**DOCUMENTO**
▼

La conveniencia de este principio de prudencia aplicado por el gran Pontífice es tan evidente que la propia habilidad humana ha sabido verlo y utilizarlo a su manera. Todos los grandes imperios tenían sus tropas escogidas, que eran, dentro del vasto conjunto de formaciones militares, a la vez el núcleo y la columna vertebral del ejército, una milicia disciplinada y audaz, cuyo valor debía estimular y sobrecoger a los más valientes de los valientes y dignos soldados de que se componían los demás regimientos. Esta es la tradición de todos los ejércitos de los grandes generales que conquistaron tierras y fundaron imperios. Si así procedieron los grandes guerreros y conquistadores, ¿por qué no habría de ser igual para el pacífico e invencible ejército de Cristo Rey, que ha de conquistar a todos los pueblos? Estas consideraciones bastan para aclarar exactamente la relación entre la Acción Católica y la Iglesia Docente, que es el Estado Mayor de Jesucristo; si algo tiene de especial la situación de la Acción Católica en relación con la Jerarquía, es porque esta tiene derecho a esperar de ella una disciplina más pronta y amorosa que de cualquier otra asociación religiosa.
Por otra parte, en relación con las asociaciones y obras católicas, su posición está implícitamente definida: estímulo, ejemplo, referente para la acción común. Y las asociaciones deben a la Acción Católica una cooperación fraterna y disciplinada.
Para dar a estos conceptos una aplicación viva y completa, en la Arquidiócesis deben observarse los siguientes principios:
I — Fiel al espíritu que la distingue, la Acción Católica procura reverencia y docilidad a la Autoridad Eclesiástica. Por eso, dentro de sus respectivos sectores, los Asistentes Eclesiásticos son, además de censores doctrinales, la propia ley viva en todo lo que concierne a las actividades de la Acción Católica. Los miembros de la Acción Católica deben todo el respeto a los seglares que ocupan cargos directivos en la organización, porque su autoridad es un reflejo de la autoridad del Asistente Eclesiástico.
En las reuniones de la A.C. a las que asistan sacerdotes, religiosos y religiosas que no tengan cargo de Asistente en la A.C., se les debe dar siempre la primacía en dignidad después del Asistente Eclesiástico, debido a la sublimidad de su estatus. A seguir, los miembros de la Junta Arquidiocesana tienen preferencia.
II — Las asociaciones fundamentales de la Acción Católica no deben considerarse entidades perfectas en sí mismas y vinculadas solo por un fin común, sino secciones de un mismo todo.
Así, los Asistentes Eclesiásticos de las distintas secciones o subsecciones son delegados y personas de confianza del Asistente General de la A.C. También son delegados y personas de confianza del Asistente General, y de los demás miembros de la Junta Arquidiocesana, los seglares que ocupan cargos directivos en la A.C.

▲

[Registros para localizar lo que se describe]
▼

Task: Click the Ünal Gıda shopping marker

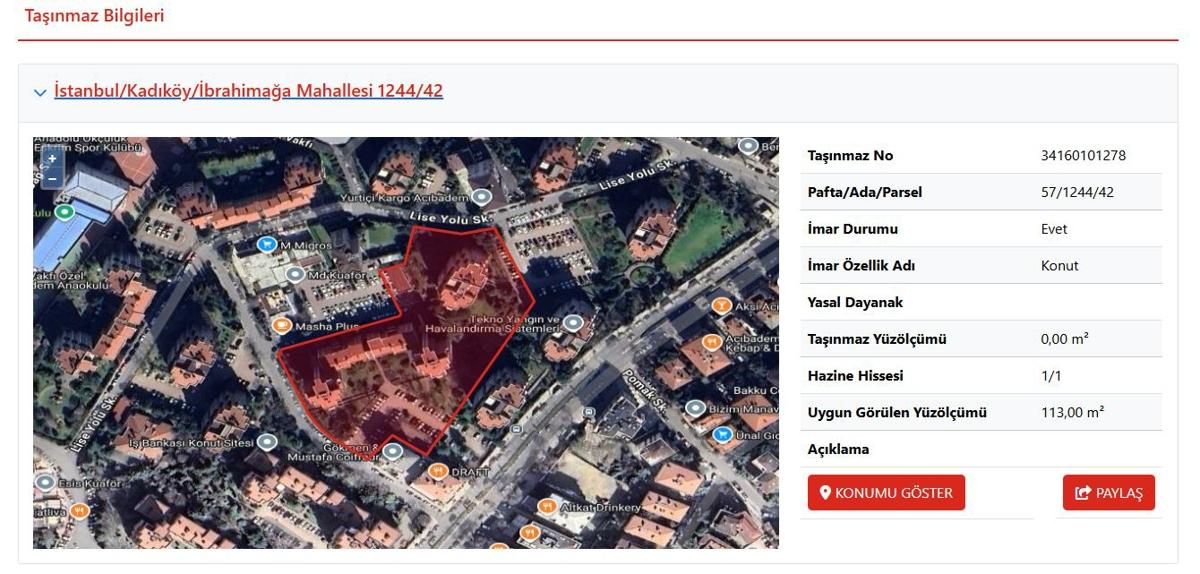Action: [x=723, y=435]
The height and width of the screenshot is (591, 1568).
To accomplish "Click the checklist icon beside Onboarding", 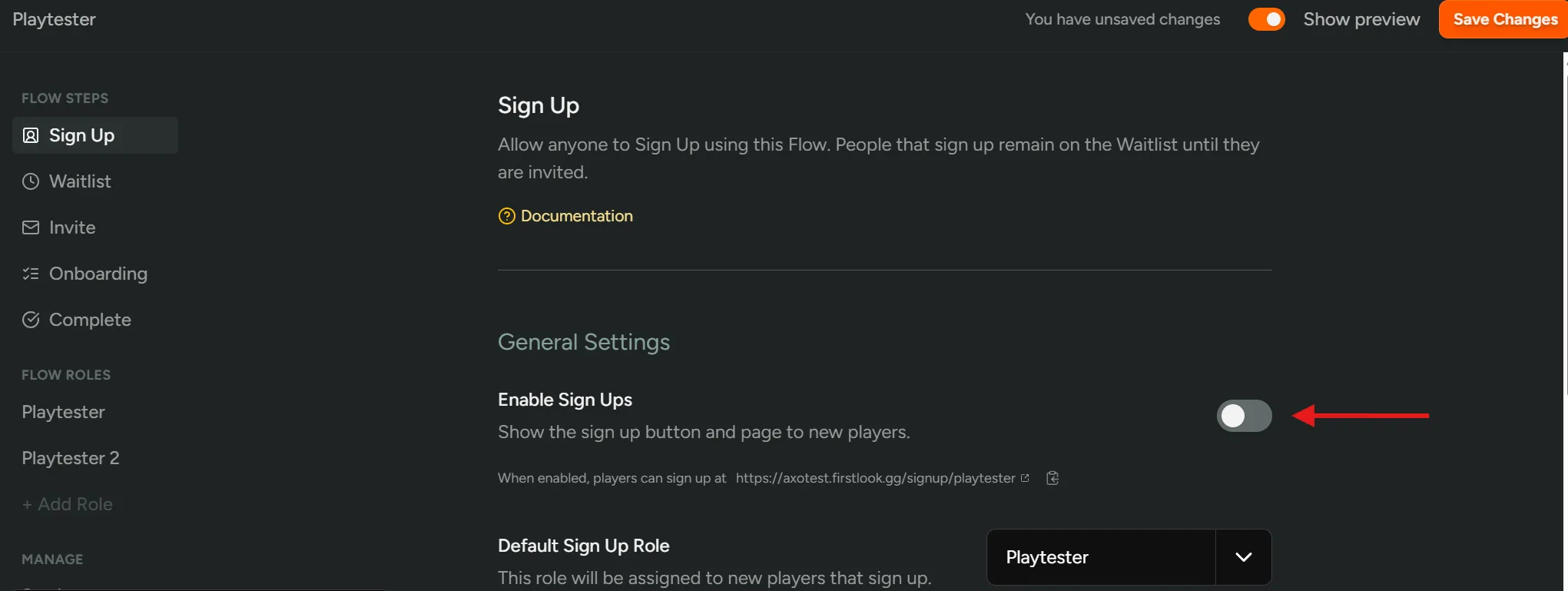I will click(31, 273).
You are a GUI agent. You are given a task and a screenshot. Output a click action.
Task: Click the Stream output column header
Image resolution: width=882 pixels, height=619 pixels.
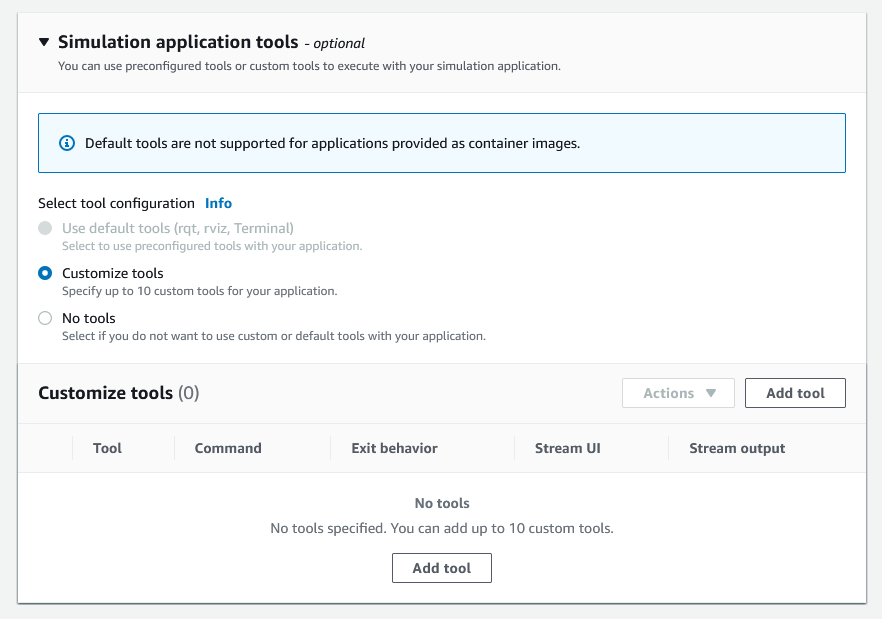click(737, 448)
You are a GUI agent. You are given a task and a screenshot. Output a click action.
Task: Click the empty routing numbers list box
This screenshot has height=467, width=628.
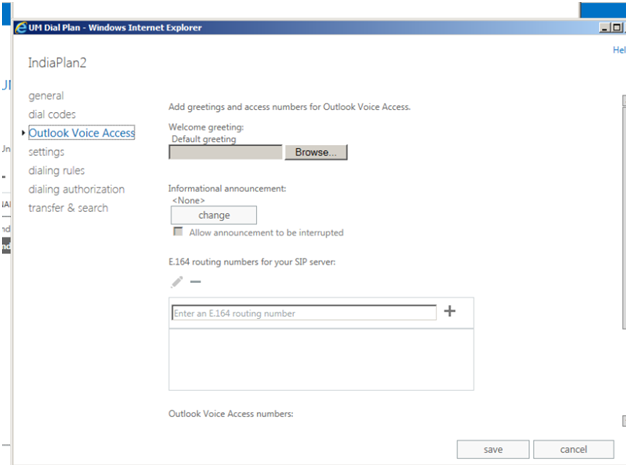321,359
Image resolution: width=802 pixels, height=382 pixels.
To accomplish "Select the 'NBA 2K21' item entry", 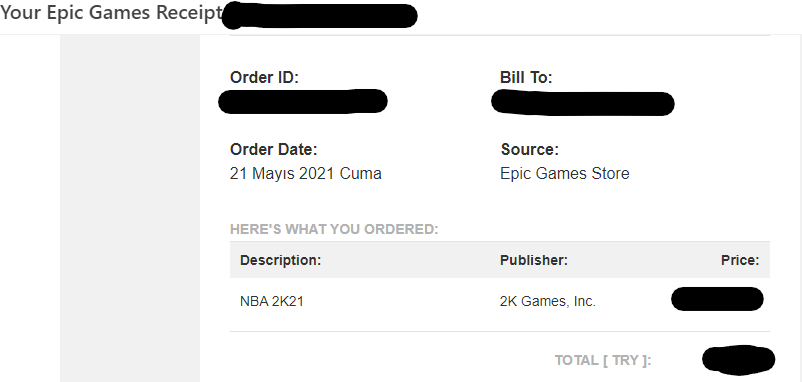I will pos(272,302).
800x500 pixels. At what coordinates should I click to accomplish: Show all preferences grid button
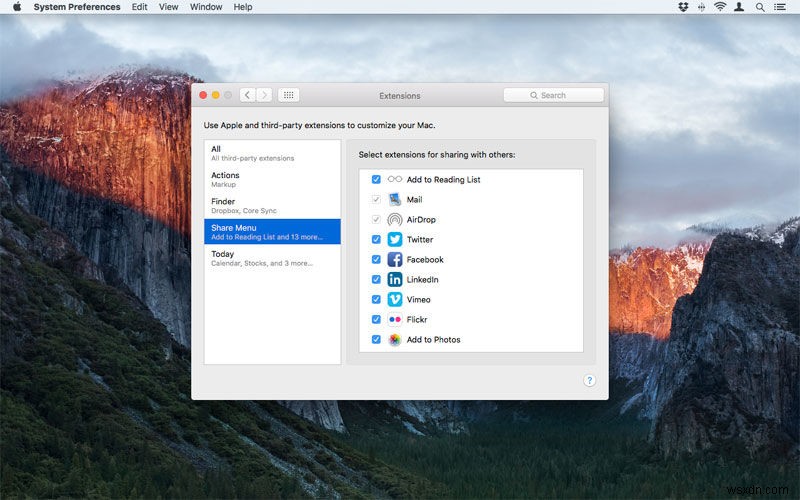pos(288,95)
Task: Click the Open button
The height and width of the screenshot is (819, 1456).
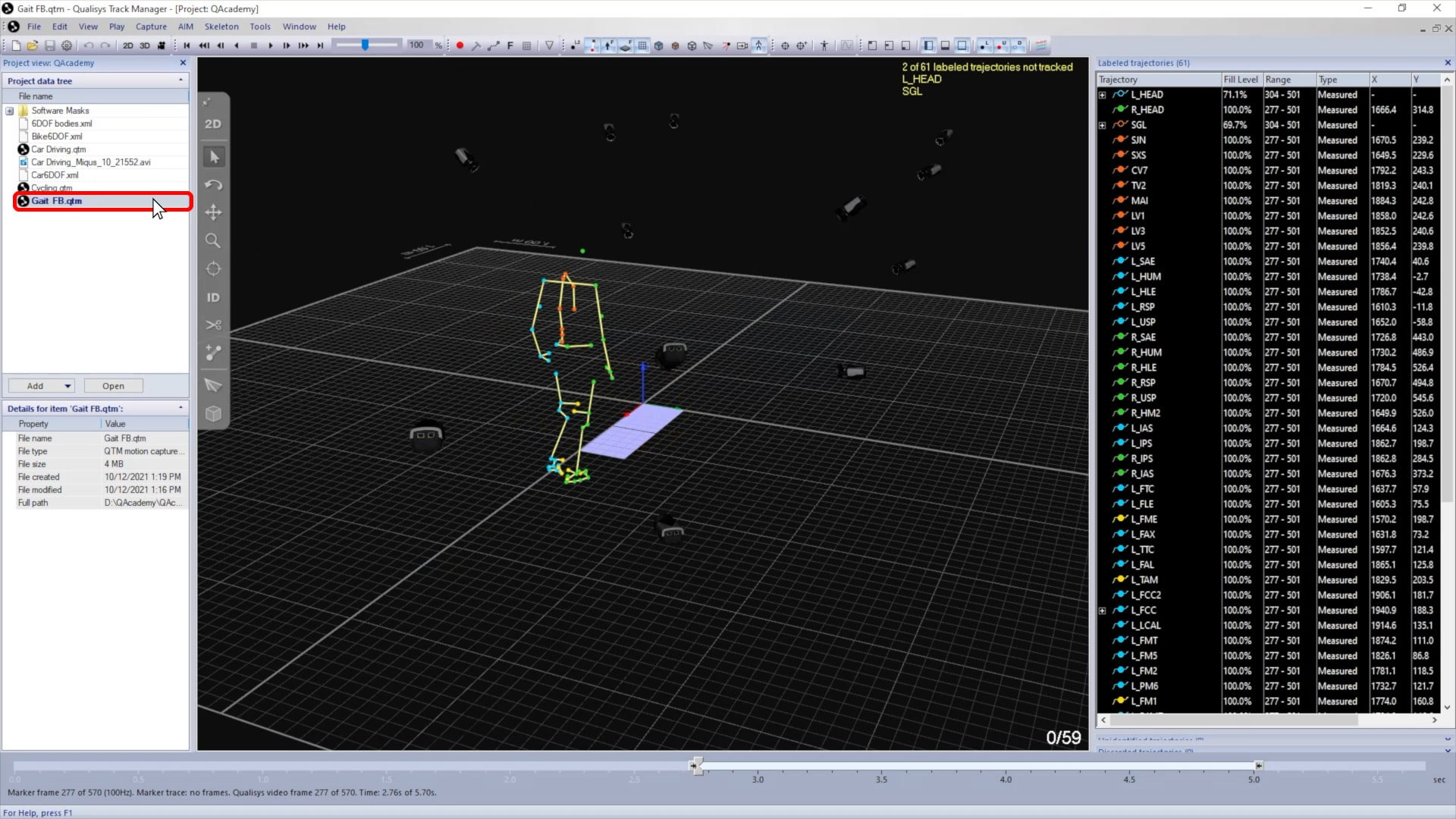Action: pos(113,386)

▲

**TAREAS**
1: Según el texto sobre la Acción Católica, ¿qué son los Asistentes Eclesiásticos dentro de sus respectivos sectores, además de censores doctrinales?
2: ¿Cómo se traduce al inglés esta oración del texto sobre la Acción Católica: «Y las asociaciones deben a la Acción Católica una cooperación fraterna y disciplinada.»?
3: Continúa el texto sobre la Acción Católica a partir de su última oración.

**RESPUESTAS DEL EJERCICIO**
1: Son la propia ley viva en todo lo que concierne a las actividades de la Acción Católica.

2: And the associations owe Catholic Action a fraternal and disciplined cooperation.

3:
III — Puesto que debe ser a la vez el estímulo y el modelo para todas las asociaciones religiosas y de fieles, la Acción Católica solo admitirá como miembros a personas que sean perfectamente conscientes de la alta dignidad y de las arduas cargas que ello conlleva, siendo eliminados sin vacilar quienes no se mantuvieren a la altura de tan elevada misión.
IV — Las asociaciones religiosas, y especialmente las que tienen como fin la santificación de sus miembros, son verdaderos seminarios de la Acción Católica, a la que prestan una ayuda inestimable fomentando la vida espiritual o formando a sus miembros en el apostolado, de modo que los más edificantes de entre ellos sean aptos para incorporarse a la Acción Católica una vez preparados.
V — Solo merece encomio el miembro de la Acción Católica que, sin perjuicio de sus obligaciones para con la Acción Católica y con la aprobación de la autoridad competente en el sector respectivo, se dedica a la dirección de una asociación religiosa.
Por otra parte, no da muestras de buen espíritu un miembro de una asociación religiosa que, bajo pretexto de apostolado en la Acción Católica, toma la iniciativa de, sin la determinación expresa de los órganos de la A.C., abandonar la asociación a la que pertenece.
VI — Las asociaciones religiosas, por ser auxiliares de la Acción Católica, deben honrarse en proveerla del mayor número posible de miembros, renunciando de buen grado a la colaboración de aquellos cuyo apostolado los poderes competentes de la Acción Católica estimen que debe ser enteramente absorbido.
VII — Los miembros de la Acción Católica cuyos sectores, por cualquier motivo, no realicen actos piadosos en común todos los domingos por la mañana deberán, salvo situaciones especiales verificadas por la Junta Arquidiocesana, inscribirse en alguna asociación auxiliar donde sí lo hagan, destacándose ahí por la docilidad hacia la autoridad constituida en la asociación.
VIII — La Junta Arquidiocesana, según su propio criterio, pero oídas las personas interesadas, debe velar para que el reclutamiento de los miembros de la Acción Católica en las asociaciones auxiliares se realice sin privarlas de miembros cuya labor sea indispensable para el buen funcionamiento de las actividades sociales.
A este respecto, velará especialmente para que los miembros de la Acción Católica destinados a las asociaciones auxiliares directas puedan cumplir esta tarea de manera plenamente satisfactoria, manteniendo al mismo tiempo el contacto y los vínculos necesarios con la Acción Católica.
IX — La Acción Católica no iniciará ninguna actividad en una asociación parroquial o auxiliar sin previo acuerdo con el respectivo párroco o director eclesiástico de la asociación.
X — Corresponde privativamente a la Junta Arquidiocesana orientar la formación doctrinal y moral impartida por la Acción Católica a sus miembros, así como determinar y dirigir todos los movimientos de carácter general, decidiendo si deben ser realizados exclusivamente por sectores fundamentales de la Acción Católica, o por ellos en común con asociaciones u obras auxiliares, o, finalmente, solo por estas.
* * * * *
Por determinación de la Junta Arquidiocesana, realícense reuniones y círculos de estudio en todas las asociaciones fundamentales y auxiliares de la Acción Católica, dedicados exclusivamente al citado documento que, en la exposición de motivos, así como en los diez puntos que le siguen, contiene conceptos indispensables para la formación espiritual de los seglares católicos y para la estructuración del apostolado que realizan.
Concuerda con el original archivado en la Curia.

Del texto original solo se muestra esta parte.